# BUTTERNUT squash



## menumaker (Jan 29, 2013)

I love this particular squash and make it into  soup, risotto and roast it with other vegetables as an accompaniment to the fish or meat of the day but wonder if any of you guys also have a favorite recipe that I could try. Spicy or creamy, I don't mind. All suggestions appreciated thank you


----------



## Snip 13 (Jan 29, 2013)

I love butternuts!

Here's a few ways I make them...

1. Cut butternuts in half lenght ways, steam or bake till tender. Scoop out the seeds. Fry some ground beef with chopped onion, indian yellow curry paste or powder, paprika and salt and pepper. Add a can of chopped tomatoes. Stuff the butternut hollows with the beef curry and top with grated cheddar and mozzarella mixed. Place under a hot grill in the oven until cheese is golden. Serve with basmati and a green salad.

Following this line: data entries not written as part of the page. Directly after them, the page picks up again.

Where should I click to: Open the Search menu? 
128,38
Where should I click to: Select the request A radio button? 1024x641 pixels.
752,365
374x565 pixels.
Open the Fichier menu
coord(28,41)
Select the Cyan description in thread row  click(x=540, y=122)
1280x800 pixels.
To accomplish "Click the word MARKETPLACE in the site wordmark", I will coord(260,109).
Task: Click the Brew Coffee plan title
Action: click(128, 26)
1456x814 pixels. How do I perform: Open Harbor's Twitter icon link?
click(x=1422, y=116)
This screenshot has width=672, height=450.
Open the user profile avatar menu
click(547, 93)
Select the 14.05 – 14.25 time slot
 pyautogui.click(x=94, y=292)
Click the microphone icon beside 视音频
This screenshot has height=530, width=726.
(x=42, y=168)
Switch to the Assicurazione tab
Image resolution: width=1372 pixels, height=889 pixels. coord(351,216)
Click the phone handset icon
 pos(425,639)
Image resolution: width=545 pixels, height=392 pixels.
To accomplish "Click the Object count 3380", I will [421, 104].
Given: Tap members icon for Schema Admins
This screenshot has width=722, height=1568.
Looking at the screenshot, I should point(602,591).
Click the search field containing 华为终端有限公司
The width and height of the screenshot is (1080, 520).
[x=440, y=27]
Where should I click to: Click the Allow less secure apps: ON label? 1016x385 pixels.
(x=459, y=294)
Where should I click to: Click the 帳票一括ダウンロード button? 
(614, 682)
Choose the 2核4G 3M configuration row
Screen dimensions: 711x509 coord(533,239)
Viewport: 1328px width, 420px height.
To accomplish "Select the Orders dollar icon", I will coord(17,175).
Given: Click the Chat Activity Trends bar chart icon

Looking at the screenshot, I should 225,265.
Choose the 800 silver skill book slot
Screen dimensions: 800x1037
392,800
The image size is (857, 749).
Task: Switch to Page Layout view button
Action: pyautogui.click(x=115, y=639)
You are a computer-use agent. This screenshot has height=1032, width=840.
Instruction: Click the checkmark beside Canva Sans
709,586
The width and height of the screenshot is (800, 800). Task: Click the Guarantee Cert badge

2. Cut in half as above, scoop out seeds. Drizzle with garlic butter, sea salt and crushed black pepper. Bake covered with foil till tender. Serve as a side to any meat.

3. Make a soup with 2 diced butternut, 1 onion, 2 grated and peeled apples, half milk and half chicken stock. Season with salt and pepper and about 2 tsps of curry powder.

4. Make butternut fritters with 2 cups mashed cooked butternuts bound with a beaten egg, 1 tsp of baking powder and just enough flour to from a thick pancake batter. Fry spoonfuls in a bit of vegetable oil. Drain on kitchen paper and sprinkle with cinnamon sugar.


----------



## menumaker (Jan 29, 2013)

Thanks Snip,
I've written that out, love them all especially the fritters


----------



## Gravy Queen (Jan 29, 2013)

Creamy butternut squash - RVANews

This is a Jamie Oliver recipe, have made it many times its lovely


----------



## Cerise (Jan 29, 2013)

I like Butternut squash stuffed w/ apples, raisins, & walnuts.
Butternut Squash Stuffed with Apples, Raisins and Walnuts

And, butternut squash-filled ravioli with brown butter & sage sauce, topped w/ crushed amaretti cookies.


----------



## menumaker (Jan 29, 2013)

Oh you clever people! Thank you again
Jamie is m'boy i have to say


----------



## Snip 13 (Jan 29, 2013)

menumaker said:


> Thanks Snip,
> I've written that out, love them all especially the fritters


 
My pleasure  Shout if you want more ideas, I'm a butternut freak 

P.S If you cut them into thin slices and deep fry them, they make great crisps!


----------



## jkath (Jan 29, 2013)

I've got a good butternut recipe, a little like Snip's first one, and it can be paleo. Also, if you choose to not go with Bison, you could easily substitute beef: Butternut, Bison, and Bacon… oh my! « sockmonkeyskitchen


----------



## Snip 13 (Jan 29, 2013)

Here's my stuffed butternut recipe with all the exact quantities.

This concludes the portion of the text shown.